-- Opening Marker --

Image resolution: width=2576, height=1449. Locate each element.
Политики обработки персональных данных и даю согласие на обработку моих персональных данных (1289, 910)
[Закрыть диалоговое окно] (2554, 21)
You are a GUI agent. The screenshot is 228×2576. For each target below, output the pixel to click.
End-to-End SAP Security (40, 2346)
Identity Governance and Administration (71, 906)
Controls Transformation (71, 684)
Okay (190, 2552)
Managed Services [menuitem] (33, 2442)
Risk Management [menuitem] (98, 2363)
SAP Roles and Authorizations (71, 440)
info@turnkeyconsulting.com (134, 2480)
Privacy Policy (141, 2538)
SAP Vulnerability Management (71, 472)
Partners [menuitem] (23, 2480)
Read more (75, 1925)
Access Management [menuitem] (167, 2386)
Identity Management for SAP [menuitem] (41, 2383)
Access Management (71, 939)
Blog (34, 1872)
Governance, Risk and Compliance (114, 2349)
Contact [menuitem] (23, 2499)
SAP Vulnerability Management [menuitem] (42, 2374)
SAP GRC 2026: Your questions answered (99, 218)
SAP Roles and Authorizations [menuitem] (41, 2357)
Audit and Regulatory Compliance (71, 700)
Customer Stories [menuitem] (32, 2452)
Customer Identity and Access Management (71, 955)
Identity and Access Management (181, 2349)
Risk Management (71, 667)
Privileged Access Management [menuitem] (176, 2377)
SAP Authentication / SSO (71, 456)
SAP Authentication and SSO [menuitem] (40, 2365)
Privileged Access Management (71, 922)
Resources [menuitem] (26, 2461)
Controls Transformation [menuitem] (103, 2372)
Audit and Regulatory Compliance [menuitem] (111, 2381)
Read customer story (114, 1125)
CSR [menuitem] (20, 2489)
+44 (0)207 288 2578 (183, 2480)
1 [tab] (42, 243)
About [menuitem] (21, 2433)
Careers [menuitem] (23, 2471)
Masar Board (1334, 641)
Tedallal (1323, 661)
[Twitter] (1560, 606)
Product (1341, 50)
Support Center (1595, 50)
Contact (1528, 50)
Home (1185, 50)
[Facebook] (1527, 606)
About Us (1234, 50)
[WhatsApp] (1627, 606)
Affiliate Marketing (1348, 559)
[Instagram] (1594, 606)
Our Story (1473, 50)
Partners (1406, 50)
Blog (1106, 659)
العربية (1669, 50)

-- Closing Marker --

» **WHAT THIS TASK INVOLVES**
Your reply must contain exactly the lines from the first line of the data through the line holding "SAP Roles and Authorizations (71, 440)", and nothing more.

» **ANSWER FOR THE TASK**
Image resolution: width=2576, height=1449. Locate each element.
Политики обработки персональных данных и даю согласие на обработку моих персональных данных (1289, 910)
[Закрыть диалоговое окно] (2554, 21)
You are a GUI agent. The screenshot is 228×2576. For each target below, output the pixel to click.
End-to-End SAP Security (40, 2346)
Identity Governance and Administration (71, 906)
Controls Transformation (71, 684)
Okay (190, 2552)
Managed Services [menuitem] (33, 2442)
Risk Management [menuitem] (98, 2363)
SAP Roles and Authorizations (71, 440)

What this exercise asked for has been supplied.